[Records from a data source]
---

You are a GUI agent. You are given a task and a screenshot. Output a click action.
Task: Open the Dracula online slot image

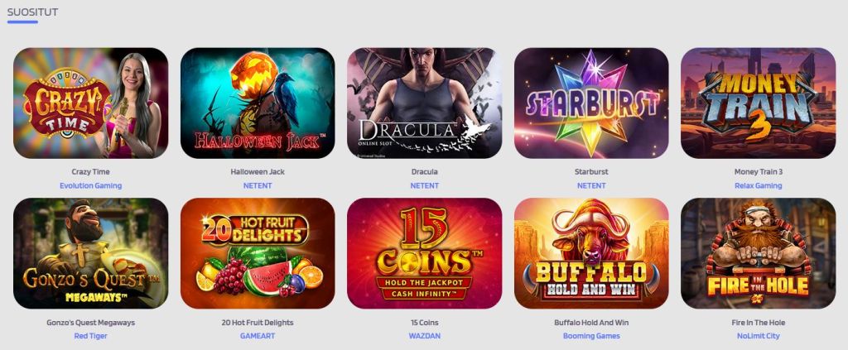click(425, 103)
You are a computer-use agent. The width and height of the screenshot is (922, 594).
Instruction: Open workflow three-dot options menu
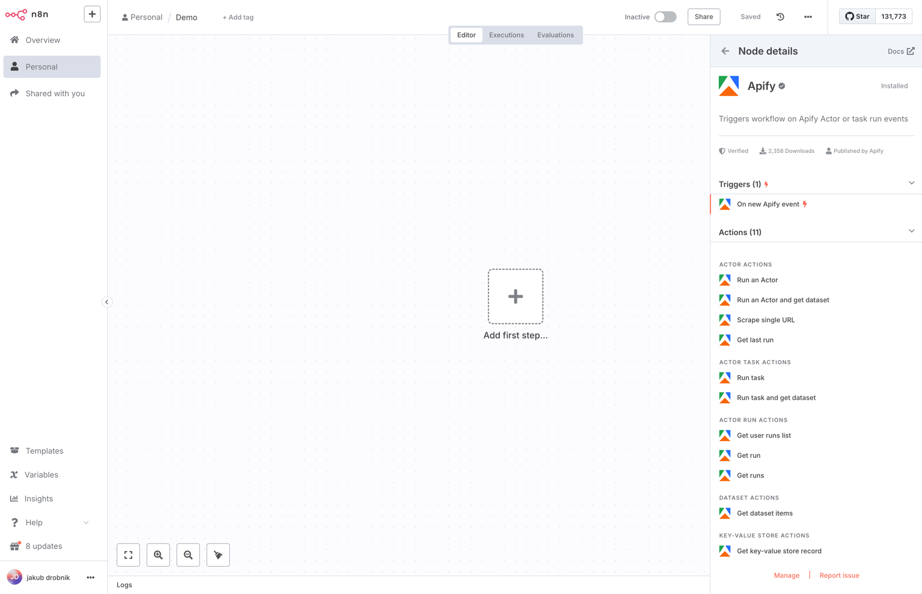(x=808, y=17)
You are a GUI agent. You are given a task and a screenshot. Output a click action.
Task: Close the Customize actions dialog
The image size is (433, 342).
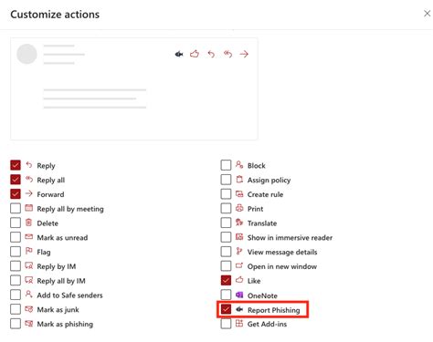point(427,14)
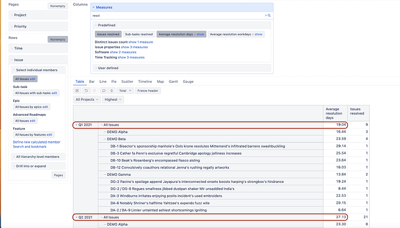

---

I would like the data copied exactly as it stands, with no pictures included.

You are a GUI agent. You are given a task and a screenshot. Output a click action.
Task: Open the Dracula online slot image

click(425, 103)
You are a computer-use agent. The width and height of the screenshot is (922, 594).
Instruction: Open workflow three-dot options menu
(x=808, y=17)
You are a GUI agent. You are given a task and a screenshot. Output a click action.
Task: Close the Customize actions dialog
The image size is (433, 342).
point(427,14)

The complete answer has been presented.